23 KASIM, SALI, 2021

Değişen ve Dönüşen Bir Dışarısı Gerçeği

Mekânın bireysel dünyamızdaki zihinsel ve psikolojik izdüşümlerini farklı disiplinlerde çalışan sanatçıların eserleriyle bir araya getiren “Zamana Takılmak” sergisini küratörü Ezgi Yakın ile konuştuk.
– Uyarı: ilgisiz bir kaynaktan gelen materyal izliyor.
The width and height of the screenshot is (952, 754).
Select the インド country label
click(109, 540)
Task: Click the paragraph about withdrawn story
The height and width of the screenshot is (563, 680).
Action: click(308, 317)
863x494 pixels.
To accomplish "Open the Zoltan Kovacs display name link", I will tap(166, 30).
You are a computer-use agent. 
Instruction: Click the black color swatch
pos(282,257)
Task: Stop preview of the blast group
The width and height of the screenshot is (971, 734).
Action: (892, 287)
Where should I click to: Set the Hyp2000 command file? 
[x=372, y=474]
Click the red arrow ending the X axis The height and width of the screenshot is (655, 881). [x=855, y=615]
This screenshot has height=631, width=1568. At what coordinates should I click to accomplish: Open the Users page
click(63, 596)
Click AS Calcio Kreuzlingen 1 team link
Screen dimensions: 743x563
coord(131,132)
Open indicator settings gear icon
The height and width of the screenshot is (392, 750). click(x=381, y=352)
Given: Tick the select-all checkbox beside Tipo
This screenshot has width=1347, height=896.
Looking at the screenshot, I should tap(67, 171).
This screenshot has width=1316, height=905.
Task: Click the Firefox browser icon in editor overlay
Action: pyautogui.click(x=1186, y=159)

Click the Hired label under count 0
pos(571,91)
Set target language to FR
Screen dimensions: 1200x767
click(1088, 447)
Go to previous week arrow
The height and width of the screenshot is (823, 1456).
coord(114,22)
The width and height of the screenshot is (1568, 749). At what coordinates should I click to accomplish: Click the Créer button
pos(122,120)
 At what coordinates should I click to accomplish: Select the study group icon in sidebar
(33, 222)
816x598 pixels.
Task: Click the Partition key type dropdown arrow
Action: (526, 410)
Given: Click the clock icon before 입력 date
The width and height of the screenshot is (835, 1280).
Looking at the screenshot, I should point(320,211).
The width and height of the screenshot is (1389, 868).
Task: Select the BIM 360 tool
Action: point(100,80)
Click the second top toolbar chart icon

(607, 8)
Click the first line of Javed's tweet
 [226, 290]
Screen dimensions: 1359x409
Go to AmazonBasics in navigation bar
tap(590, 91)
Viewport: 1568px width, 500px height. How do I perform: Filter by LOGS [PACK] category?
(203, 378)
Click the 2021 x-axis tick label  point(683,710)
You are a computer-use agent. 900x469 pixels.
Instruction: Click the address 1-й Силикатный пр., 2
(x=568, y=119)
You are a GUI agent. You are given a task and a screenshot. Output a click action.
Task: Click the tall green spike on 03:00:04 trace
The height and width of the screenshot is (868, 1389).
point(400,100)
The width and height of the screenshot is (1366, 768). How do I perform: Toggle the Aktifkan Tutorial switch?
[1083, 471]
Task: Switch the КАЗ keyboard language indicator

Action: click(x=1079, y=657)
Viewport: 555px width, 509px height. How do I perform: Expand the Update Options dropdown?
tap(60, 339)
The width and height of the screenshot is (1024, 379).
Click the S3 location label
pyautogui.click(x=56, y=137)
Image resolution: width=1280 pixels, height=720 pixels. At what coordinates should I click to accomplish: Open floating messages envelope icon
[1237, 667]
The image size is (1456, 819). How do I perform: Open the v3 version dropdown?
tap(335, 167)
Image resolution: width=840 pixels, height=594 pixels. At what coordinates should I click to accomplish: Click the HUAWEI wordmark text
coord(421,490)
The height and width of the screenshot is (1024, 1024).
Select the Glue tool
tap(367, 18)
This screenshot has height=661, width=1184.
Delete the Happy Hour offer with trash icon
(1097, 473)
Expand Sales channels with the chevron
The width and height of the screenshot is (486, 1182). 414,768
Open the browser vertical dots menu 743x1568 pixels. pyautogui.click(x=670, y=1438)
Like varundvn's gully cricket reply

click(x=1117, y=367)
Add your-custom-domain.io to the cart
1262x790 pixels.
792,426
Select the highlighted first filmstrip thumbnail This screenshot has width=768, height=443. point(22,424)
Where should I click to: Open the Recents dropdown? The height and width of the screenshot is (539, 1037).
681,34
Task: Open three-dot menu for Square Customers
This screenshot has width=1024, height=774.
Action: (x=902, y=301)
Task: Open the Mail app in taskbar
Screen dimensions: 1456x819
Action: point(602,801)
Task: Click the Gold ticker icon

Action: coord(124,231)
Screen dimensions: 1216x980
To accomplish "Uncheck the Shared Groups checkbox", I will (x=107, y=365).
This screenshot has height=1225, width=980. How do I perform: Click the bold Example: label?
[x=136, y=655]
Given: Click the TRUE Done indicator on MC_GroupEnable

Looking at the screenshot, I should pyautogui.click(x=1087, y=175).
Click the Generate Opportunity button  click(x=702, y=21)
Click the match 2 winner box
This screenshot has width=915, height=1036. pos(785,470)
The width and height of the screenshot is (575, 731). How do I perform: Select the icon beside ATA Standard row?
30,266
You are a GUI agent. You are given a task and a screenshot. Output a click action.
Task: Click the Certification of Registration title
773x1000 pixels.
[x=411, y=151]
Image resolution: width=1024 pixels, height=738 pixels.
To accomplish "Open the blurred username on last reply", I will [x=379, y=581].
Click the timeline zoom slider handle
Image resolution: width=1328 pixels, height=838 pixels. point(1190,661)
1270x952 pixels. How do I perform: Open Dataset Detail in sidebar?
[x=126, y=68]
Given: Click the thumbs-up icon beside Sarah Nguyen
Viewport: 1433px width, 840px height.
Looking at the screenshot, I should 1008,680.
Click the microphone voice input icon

Değişen ve Dönüşen Bir Dışarısı Gerçeği

Sanatçı Ezgi Yakın’ın küratörlüğünde gerçekleşen “Zamana Takılmak” isimli karma sergi, 15 Ekim - 18 Aralık 2021 tarihleri arasında Hayy Açık Alan’da izleyiciyle buluşuyor. Mekânın fiziki, psikolojik ve politik katmanlarıyla ilgilenen sanatçıları bir araya getiren sergi, yaşadığımız zamanın izinde mekânsal deneyimin özel ve kamusal alanlarda aidiyet kurma ve yabancılaşma sürecine etkilerini araştırıyor. Cevdet Erek, Şeyma Güzelaydın, Kalender Meşrep (Tuğçe Akay & Ayşegül Doğan), Sevil Tunaboylu, Özge Yağcı, Nalan Yırtmaç’ın yer aldığı sergide video performans, seramik, enstalasyon, resim, ses, kolaj gibi çok farklı disiplinlerde işler bulunuyor. Sergi ile birlikte mekânda ve çevrim içi gerçekleşecek konuşma, performans, atölye çalışması gibi yan etkinlikler izleyici ile sergi süresince paylaşılacak.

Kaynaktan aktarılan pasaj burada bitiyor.